RAID5 data recovery case in DELL server


In RAID5, one hard disk started to go offline, and a new hard disk was replaced. During the process of data synchronization, the indicator light of the other disk gave an alarm, and the data synchronization failed, and the array could not work normally.

Server failure detection:
The engineer tested the hard disk of the faulty server and found that the first offline hard disk had extremely slow access speed, the second offline disk had a small number of bad sectors, and no obvious physical failure was found on other disks. The entire array contains only one volume group, which occupies the entire space of the array, and this volume group has only one XFS raw partition whose starting position is sector 0.
RAID5 only supports the error redundancy function of one disk, and the array cannot work normally when the second disk is offline.

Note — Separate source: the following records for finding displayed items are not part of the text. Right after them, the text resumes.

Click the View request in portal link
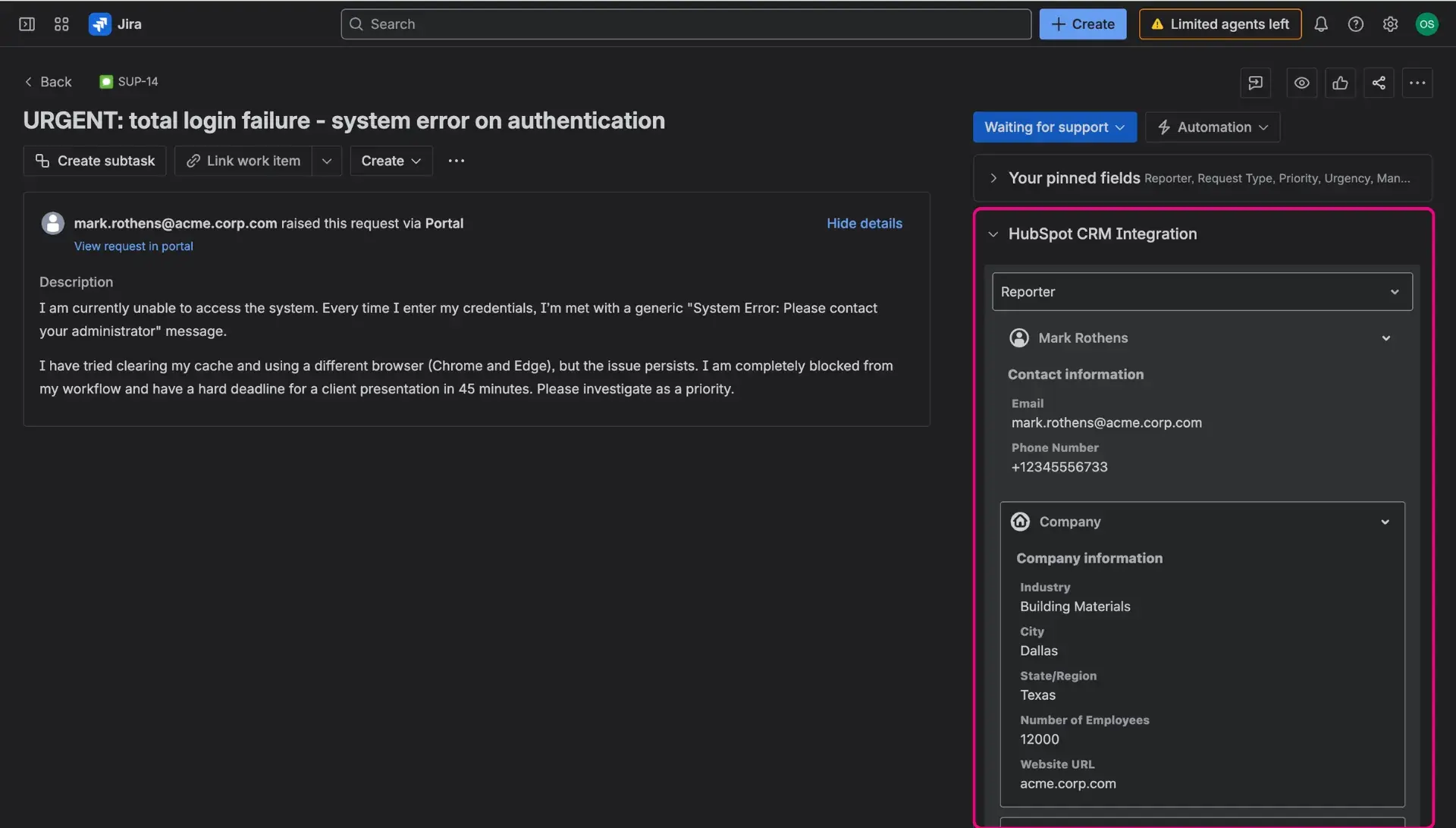Viewport: 1456px width, 828px height. click(x=133, y=246)
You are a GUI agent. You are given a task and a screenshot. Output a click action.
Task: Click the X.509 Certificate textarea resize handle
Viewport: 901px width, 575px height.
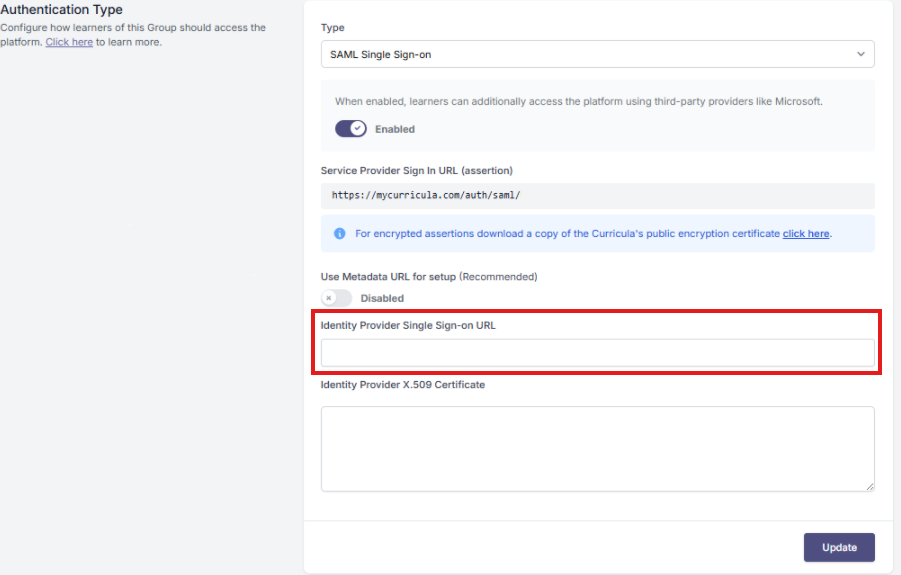pos(869,487)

In this case, the array crash was mainly caused by the second disk being offline, so the processing of the second disk is the key to data recovery of the server.

Server data recovery process:
1. Make a read-only mirror backup of all hard disks, back up the second offline hard disk separately, and skip bad sectors during the backup process.
2. Carried out the XOR test on the image files of 15 hard disks, all of them passed without obvious errors.
3. The engineer calculates the data of the damaged sector of the second hard disk and writes it into the image file.
4. Analyze the original RAID composition structure at the same time during the backup process, build a virtual RAID environment, and verify whether the RAID structure is correct.
5. Back up the image of the second disk to the new hard disk, force it to go online, replace the first disk, and synchronize it. (Note: All hard disks should be backed up before operation)
6. Export data.

Server Data Recovery Conclusion:
Because the XOR test is completely passed, no new data should be written or the structure should be changed after the failure occurs. The data corresponding to the location of the bad hard disk can be calculated based on several other good hard disks.
After the recovery is complete, the directory structure is complete and all important documents are intact. FSCK has no error message, the administrator approves the recovered data, and the data recovery is successful this time.